Thoracic outlet syndrome (TOS) is a syndrome involving compression at the superior thoracic outlet wherein excess pressure placed on a neurovascular bundle passing between the anterior scalene and middle scalene muscles. It can affect one or more of the nerves that innervate the upper limb and/or blood vessels as they pass between the chest and upper extremity; specifically in the brachial plexus, the subclavian artery, and - rarely - the subclavian vein, which does not normally pass through the scalene hiatus.Source: Wikipedia
Within all the people who go to their doctor with thoracic outlet syndrome, 68% report having arm pain, 68% report having neck pain, and 54% report having shoulder pain. The symptoms that are highly suggestive of thoracic outlet syndrome are arm pain, paresthesia, hand or finger weakness, and shoulder weakness, although you may still have thoracic outlet syndrome without those symptoms.

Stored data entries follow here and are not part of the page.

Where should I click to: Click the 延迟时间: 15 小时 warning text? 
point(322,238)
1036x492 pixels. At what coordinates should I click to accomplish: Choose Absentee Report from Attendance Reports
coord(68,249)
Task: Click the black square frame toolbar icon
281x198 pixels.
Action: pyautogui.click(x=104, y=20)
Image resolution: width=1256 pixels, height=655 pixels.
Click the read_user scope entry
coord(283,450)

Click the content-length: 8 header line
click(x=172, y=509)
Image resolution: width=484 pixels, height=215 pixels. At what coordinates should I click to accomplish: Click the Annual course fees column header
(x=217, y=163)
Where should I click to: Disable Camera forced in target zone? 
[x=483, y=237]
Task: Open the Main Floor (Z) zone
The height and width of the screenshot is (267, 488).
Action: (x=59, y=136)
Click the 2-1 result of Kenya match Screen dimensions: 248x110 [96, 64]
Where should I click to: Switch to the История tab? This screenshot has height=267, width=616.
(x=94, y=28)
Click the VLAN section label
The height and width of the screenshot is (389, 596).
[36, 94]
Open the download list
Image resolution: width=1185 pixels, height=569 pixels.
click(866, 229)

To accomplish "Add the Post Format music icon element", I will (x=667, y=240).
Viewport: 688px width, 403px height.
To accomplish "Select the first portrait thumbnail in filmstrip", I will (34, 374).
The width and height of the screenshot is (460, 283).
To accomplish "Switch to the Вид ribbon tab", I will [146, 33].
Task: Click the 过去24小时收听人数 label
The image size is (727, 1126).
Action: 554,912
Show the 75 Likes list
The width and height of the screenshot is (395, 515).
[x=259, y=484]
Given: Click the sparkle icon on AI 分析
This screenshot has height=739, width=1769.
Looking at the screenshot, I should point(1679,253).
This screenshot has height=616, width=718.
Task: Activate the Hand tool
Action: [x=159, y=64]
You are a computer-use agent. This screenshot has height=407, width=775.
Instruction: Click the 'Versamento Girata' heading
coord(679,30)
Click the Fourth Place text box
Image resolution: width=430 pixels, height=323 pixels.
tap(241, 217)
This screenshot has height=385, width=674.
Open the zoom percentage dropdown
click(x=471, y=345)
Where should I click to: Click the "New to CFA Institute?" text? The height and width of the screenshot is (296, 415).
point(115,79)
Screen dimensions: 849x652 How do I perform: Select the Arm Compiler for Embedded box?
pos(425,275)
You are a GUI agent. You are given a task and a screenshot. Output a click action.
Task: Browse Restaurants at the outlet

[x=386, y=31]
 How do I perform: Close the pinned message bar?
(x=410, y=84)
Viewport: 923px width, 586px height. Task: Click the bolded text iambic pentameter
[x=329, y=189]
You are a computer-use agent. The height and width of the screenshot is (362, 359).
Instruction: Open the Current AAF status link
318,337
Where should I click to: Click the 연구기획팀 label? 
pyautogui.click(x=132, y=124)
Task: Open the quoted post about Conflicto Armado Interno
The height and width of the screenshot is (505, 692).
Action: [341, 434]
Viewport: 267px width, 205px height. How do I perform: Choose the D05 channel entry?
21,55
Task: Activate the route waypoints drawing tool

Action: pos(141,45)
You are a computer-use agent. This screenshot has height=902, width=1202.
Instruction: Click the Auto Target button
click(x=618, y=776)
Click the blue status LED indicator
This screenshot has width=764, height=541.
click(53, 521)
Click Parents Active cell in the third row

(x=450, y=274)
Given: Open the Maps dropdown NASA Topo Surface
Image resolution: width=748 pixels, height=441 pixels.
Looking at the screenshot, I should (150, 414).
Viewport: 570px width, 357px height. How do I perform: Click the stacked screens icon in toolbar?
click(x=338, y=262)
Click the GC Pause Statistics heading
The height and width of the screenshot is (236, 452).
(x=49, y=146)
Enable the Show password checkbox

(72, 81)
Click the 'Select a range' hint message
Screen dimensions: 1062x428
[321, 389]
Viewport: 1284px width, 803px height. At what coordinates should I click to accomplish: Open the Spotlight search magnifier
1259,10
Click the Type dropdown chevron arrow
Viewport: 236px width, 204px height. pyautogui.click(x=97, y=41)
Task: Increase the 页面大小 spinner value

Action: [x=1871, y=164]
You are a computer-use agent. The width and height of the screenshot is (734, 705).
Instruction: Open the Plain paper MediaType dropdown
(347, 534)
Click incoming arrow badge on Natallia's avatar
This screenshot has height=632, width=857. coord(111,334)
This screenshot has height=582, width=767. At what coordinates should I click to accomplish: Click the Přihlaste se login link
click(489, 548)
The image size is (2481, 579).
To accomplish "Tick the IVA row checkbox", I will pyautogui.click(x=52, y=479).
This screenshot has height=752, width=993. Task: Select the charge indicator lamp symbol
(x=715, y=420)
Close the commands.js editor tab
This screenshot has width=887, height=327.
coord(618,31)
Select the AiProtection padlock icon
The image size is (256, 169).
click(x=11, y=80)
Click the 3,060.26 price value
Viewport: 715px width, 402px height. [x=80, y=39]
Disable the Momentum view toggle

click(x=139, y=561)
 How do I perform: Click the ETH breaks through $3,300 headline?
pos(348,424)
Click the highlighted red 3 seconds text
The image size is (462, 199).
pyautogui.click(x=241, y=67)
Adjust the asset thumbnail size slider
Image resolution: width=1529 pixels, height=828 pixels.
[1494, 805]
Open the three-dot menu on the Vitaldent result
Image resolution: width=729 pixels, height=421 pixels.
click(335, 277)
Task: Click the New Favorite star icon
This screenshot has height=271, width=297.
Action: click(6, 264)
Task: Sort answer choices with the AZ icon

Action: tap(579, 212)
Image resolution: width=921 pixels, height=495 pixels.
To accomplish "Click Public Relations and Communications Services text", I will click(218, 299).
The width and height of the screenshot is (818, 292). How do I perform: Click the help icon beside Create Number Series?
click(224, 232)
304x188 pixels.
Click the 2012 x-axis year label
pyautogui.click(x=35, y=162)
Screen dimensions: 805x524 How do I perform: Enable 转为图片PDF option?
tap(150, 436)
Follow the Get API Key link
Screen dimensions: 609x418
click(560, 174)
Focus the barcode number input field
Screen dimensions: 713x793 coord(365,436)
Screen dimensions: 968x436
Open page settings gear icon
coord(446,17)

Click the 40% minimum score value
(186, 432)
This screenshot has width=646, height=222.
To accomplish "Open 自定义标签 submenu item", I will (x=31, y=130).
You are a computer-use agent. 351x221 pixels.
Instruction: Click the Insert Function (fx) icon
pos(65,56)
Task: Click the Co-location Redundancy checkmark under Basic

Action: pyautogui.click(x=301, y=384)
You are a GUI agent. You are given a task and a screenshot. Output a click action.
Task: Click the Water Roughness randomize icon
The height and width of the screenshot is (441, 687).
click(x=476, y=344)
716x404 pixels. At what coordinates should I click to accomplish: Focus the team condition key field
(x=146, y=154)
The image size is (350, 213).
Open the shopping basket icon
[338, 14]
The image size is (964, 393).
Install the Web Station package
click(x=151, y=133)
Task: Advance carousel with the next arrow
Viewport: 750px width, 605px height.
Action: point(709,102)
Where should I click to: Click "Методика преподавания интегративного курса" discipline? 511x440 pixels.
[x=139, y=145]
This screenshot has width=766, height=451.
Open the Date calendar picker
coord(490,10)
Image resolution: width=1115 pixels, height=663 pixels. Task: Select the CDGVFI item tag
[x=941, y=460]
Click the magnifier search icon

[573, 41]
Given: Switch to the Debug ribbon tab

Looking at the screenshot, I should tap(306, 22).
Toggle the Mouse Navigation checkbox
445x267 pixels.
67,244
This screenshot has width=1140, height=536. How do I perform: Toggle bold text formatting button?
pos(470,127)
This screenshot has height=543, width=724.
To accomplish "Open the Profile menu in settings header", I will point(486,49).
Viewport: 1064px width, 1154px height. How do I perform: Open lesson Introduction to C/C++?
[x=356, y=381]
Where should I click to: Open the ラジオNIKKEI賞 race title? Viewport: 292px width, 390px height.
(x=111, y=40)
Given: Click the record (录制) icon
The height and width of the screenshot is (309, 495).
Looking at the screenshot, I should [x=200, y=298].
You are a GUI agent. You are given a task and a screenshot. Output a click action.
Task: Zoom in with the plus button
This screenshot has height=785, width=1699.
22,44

Patients with thoracic outlet syndrome often receive physical therapy exercises, other diagnostic procedures (interview; evaluation; consultation), other physical therapy and rehabilitation, magnetic resonance imaging, other therapeutic procedures, thyroidectomy; partial or complete, cardiac stress tests and orthopedic casting .
|Physical therapy exercises (Exercises)|
|Other diagnostic procedures (interview; evaluation; consultation)||$101|
|Other physical therapy and rehabilitation||$37|
|Magnetic resonance imaging (Mri)||$297|
|Other therapeutic procedures||$17|
|Thyroidectomy; partial or complete||$2539|
|Cardiac stress tests||$135|
The most commonly prescribed drugs for patients with thoracic outlet syndrome include gabapentin, pregabalin (lyrica), acetaminophen / diphenhydramine, glatiramer (copaxone), acetaminophen / aspirin / caffeine, codeine, letrozole (femara), pyridoxine, leuprolide (lupron), metaxalone (skelaxin) and terazosin .
Groups of people at highest risk for thoracic outlet syndrome include sex == male age 45-59 years.